Be it Lupus, Rheumatoid Arthritis, Multiple Sclerosis, or another one of the painfully debilitating chronic diseases, you will find some very similar fears and concerns facing those of us that deal with them. With each one of these diseases, we face times where the disease is flaring and very obvious, but also some will be lucky enough to find times of disease remission. It is during these times of flaring that progression and new symptoms may arise. It is in these times of bad flares that I face my biggest nightmare.

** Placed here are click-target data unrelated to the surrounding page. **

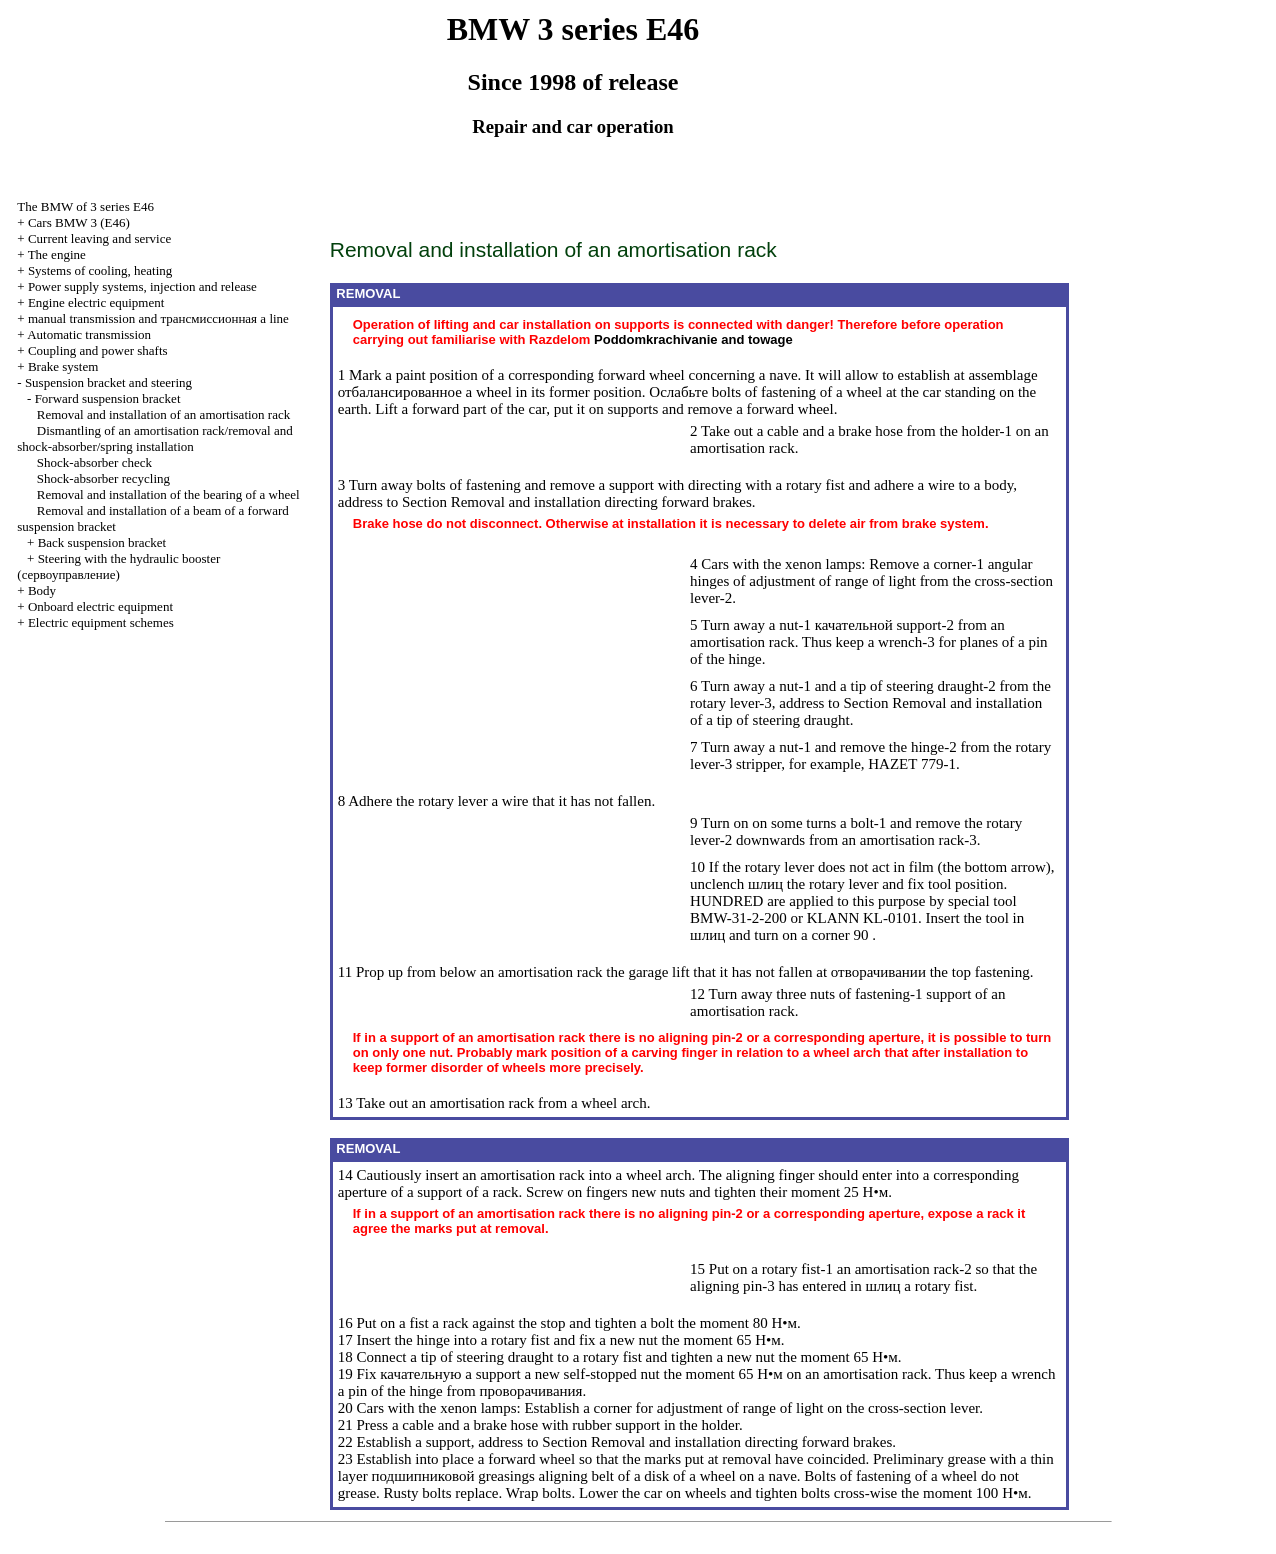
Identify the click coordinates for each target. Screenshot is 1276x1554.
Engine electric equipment (96, 302)
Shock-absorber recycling (103, 478)
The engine (57, 254)
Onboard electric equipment (100, 606)
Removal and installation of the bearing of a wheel (168, 494)
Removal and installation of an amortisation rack (163, 414)
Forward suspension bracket (108, 398)
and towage (693, 339)
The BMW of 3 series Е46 (85, 206)
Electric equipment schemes (101, 622)
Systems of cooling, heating (100, 270)
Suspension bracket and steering (108, 382)
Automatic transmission (89, 334)
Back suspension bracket (102, 542)
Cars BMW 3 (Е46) (79, 222)
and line (158, 318)
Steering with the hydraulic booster (118, 566)
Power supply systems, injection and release (142, 286)
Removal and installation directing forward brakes (601, 502)
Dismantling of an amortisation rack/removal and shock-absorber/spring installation (154, 438)
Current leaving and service (99, 238)
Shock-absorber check (94, 462)
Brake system (63, 366)
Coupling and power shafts (98, 350)
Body (42, 590)
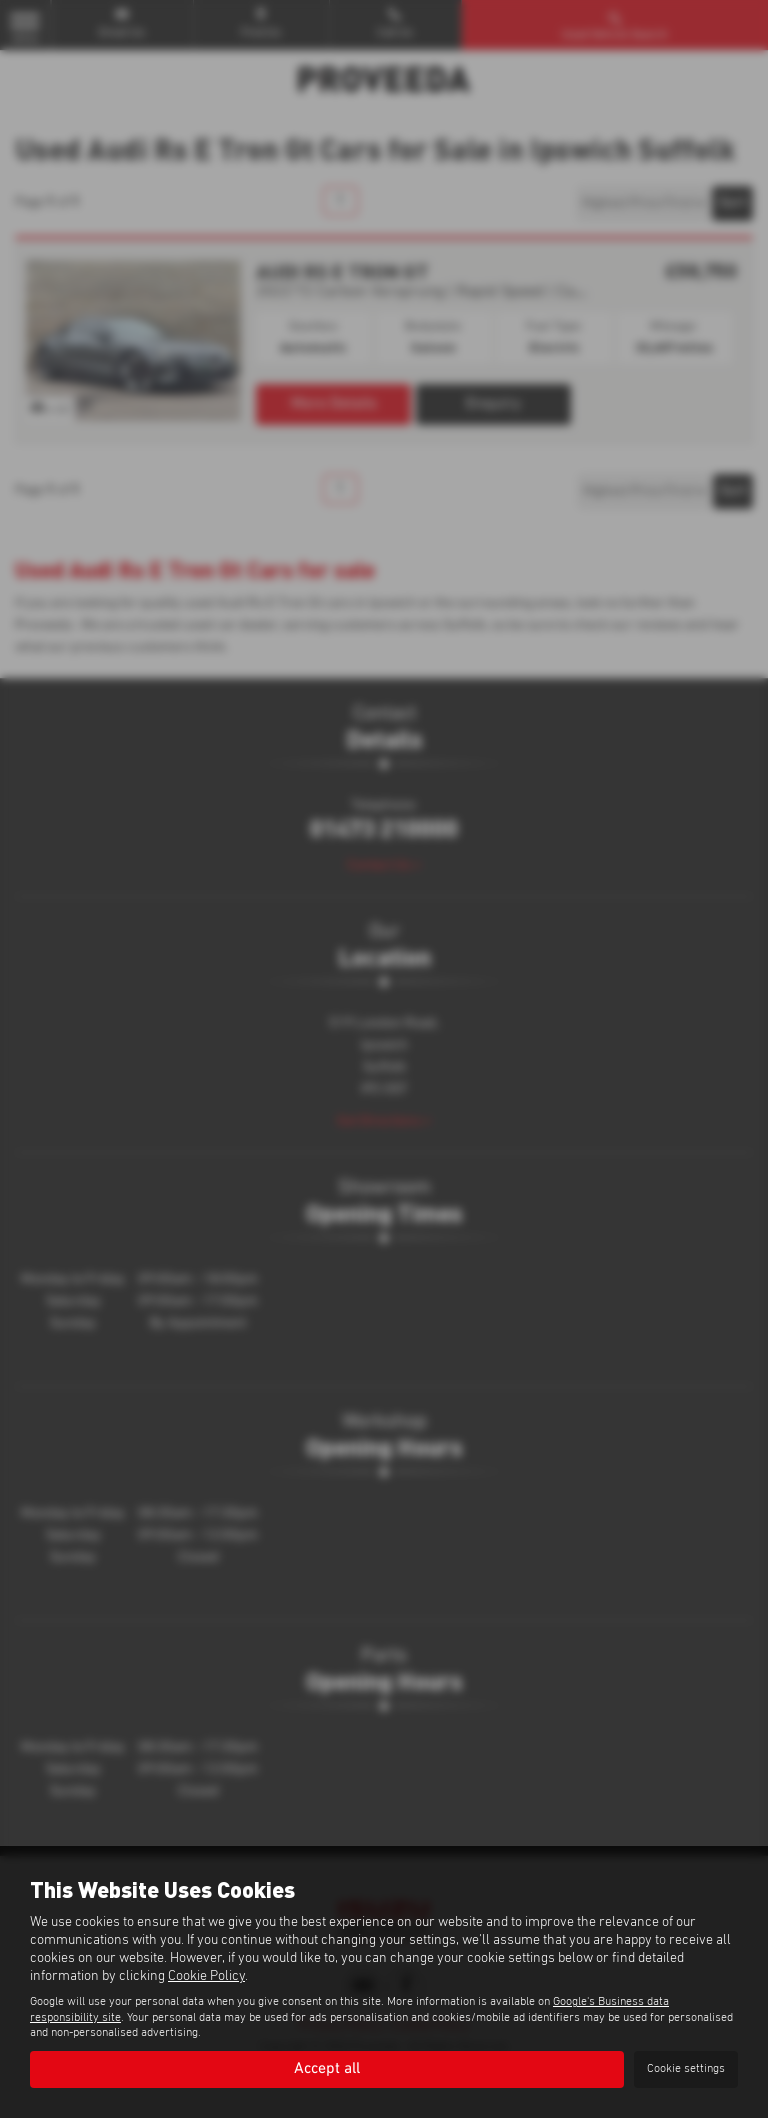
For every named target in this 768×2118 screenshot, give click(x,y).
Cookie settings (686, 2069)
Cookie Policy (206, 1976)
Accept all (327, 2069)
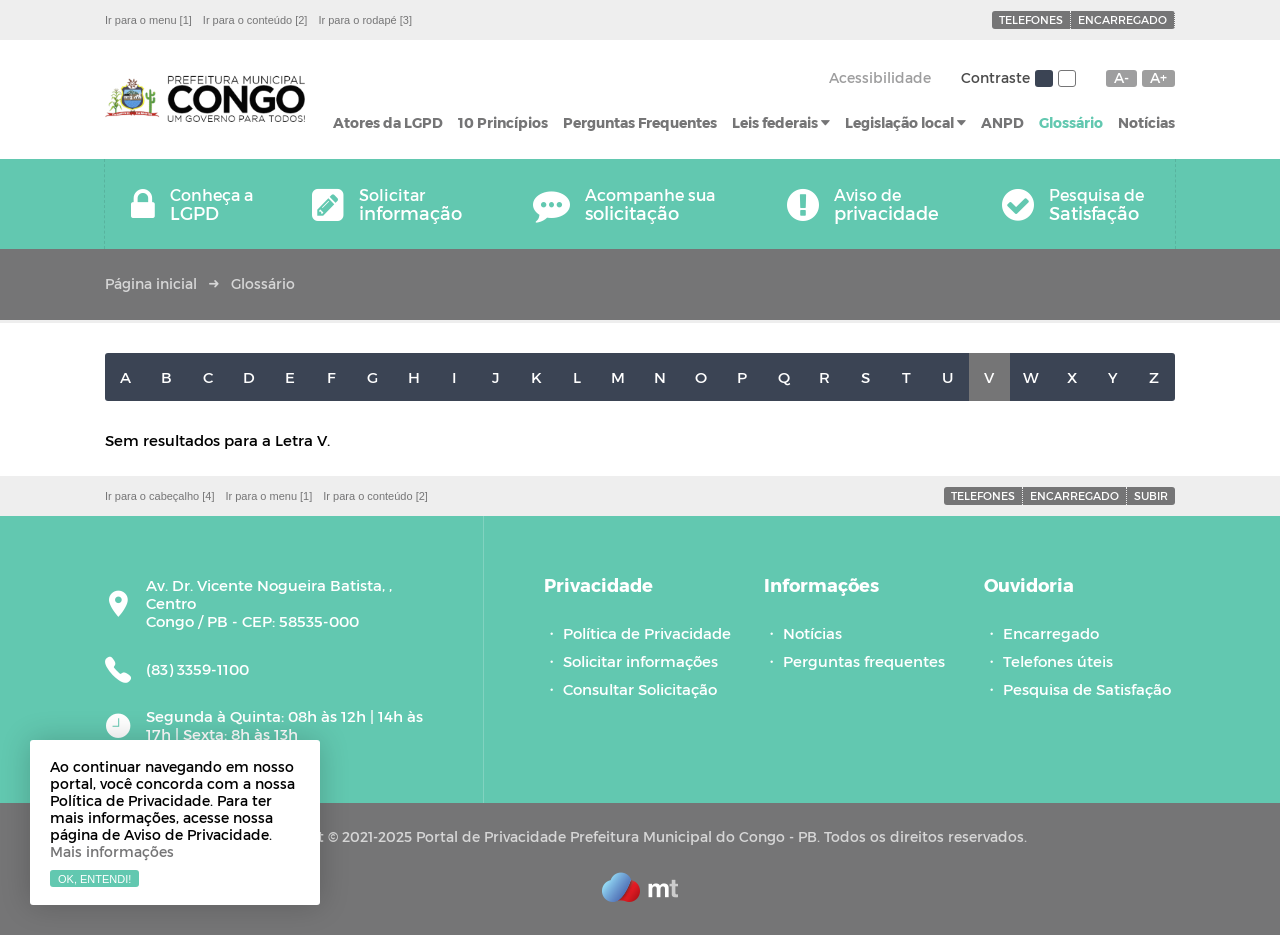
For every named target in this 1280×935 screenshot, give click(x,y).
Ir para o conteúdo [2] (255, 20)
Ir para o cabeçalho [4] (159, 496)
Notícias (1146, 122)
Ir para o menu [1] (148, 20)
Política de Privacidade (647, 633)
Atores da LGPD (388, 122)
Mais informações (112, 851)
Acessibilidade (880, 77)
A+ (1158, 78)
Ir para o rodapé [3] (365, 20)
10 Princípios (503, 122)
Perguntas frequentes (864, 661)
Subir (1151, 495)
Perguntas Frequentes (640, 122)
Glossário (1071, 122)
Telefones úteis (1058, 661)
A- (1121, 78)
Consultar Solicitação (640, 689)
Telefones (1031, 19)
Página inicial (151, 283)
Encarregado (1122, 19)
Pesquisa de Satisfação (1087, 689)
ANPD (1002, 122)
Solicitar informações (640, 661)
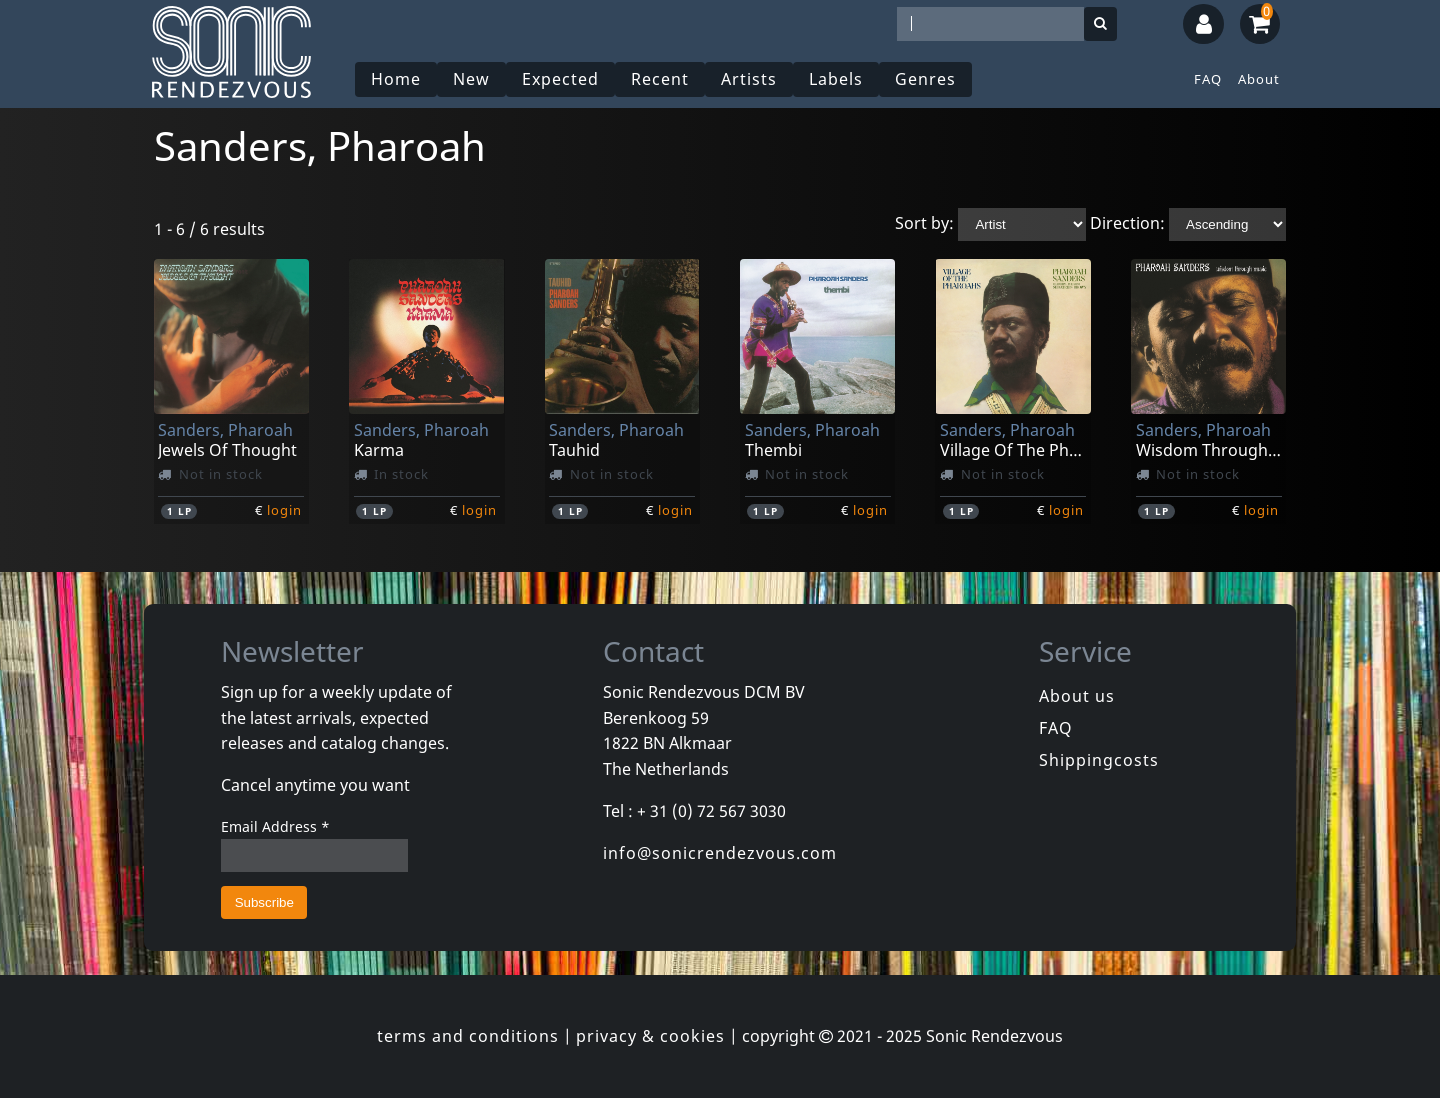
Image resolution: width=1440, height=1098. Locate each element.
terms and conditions (468, 1036)
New (471, 79)
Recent (660, 79)
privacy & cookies (650, 1036)
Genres (925, 79)
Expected (560, 79)
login (284, 510)
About (1259, 79)
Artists (749, 79)
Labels (836, 79)
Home (396, 79)
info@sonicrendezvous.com (720, 853)
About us (1077, 696)
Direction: (1127, 223)
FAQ (1208, 79)
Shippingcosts (1099, 760)
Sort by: (924, 223)
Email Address (275, 826)
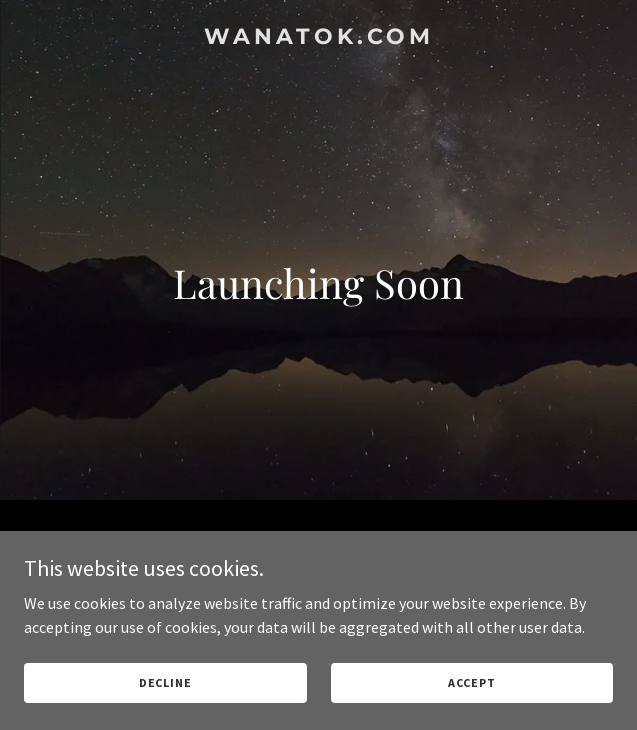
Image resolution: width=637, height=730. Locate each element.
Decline (165, 682)
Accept (472, 682)
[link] (318, 38)
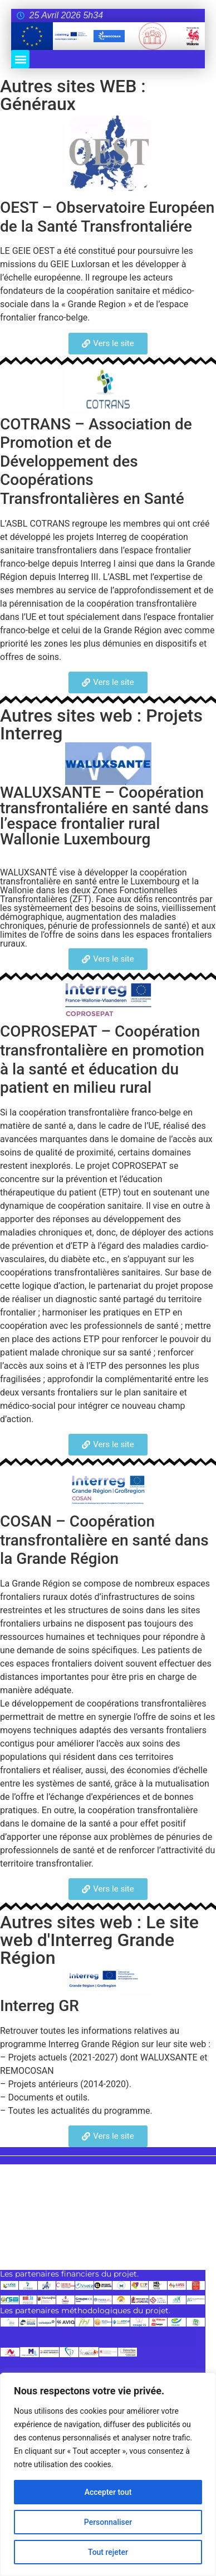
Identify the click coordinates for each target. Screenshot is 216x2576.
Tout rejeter (108, 2552)
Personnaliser (108, 2522)
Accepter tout (108, 2492)
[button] (20, 59)
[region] (108, 2474)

I have lived with an undiagnosed disease for the last 4 years. Doctors have tossed around the idea of Rheumatoid Arthritis and Lupus, though they are now leaning more towards Multiple Sclerosis. With either one of these diseases, the possibility of progression and loss of function in the limbs and more is a possibility. I also suffer from a severe chronic back condition, which has already required major surgery, though not very successful. It is with the combination of both of these conditions and an active flare that I am faced looking my biggest fear directly in the eye. What will the morning bring? Will I wake up with my arms not working? Will I wake up and not be able to get up because of no feeling or function in my legs? Will I wake up to only find myself still in the dark because my vision has left me?
It is the unknown answer to these questions that leaves me not wanting to go to bed, thinking that if I don’t fall asleep, it won’t happen. However, with my condition also causing chronic fatigue, not being able to stay awake usually wins out. While some people may say that I am expecting the worst and need to stay positive (these are usually people that are lucky to not suffer from one of these conditions), I have had this fear realized on many occasions, though the symptoms were short lived and resolved themselves with time. This fear of mine is not some crazy manifestation in my mind, as all of these are a real possibility with any of the conditions they believe I have. I have woken up in the morning and gone to get out of bed only to find that my legs would not support my body and I fall to the floor. When my condition started, within 6 months I had gone from an active person to someone requiring forearm crutches to walk and difficulty holding objects. This fear is a real possibility, as one of these days this short lived loss of complete function may just not be short lived.
This fear is only a fear that can be understood by those facing one of these conditions, as healthy people don’t understand what it is like to live the life those faced with a chronic condition are required to live. The unknown becomes our normal. The phrase “live every day like there is no tomorrow” becomes our mission statement, as we never know what tomorrow might bring. While this fear is something that I am always thinking about in the back of my mind, it has taught me to live every day taking full advantage of what I am given. The fear that tomorrow may bring an end to the way my life was today is always there, but I am determined to make the best of what I have each day. I encourage those that are walking in similar shoes as I am to take advantage of what you have today, and try not to worry too much about tomorrow. But trust me, as I say that previous sentence, I know just how hard it is to do that. No matter how hard we may try, the fear and worry is always there. We just have to TRY not to let it take control. Be it Lupus, Rheumatoid Arthritis, Multiple Sclerosis, or one of the many other autoimmune or chronic conditions, we must do everything we can to not let them define us.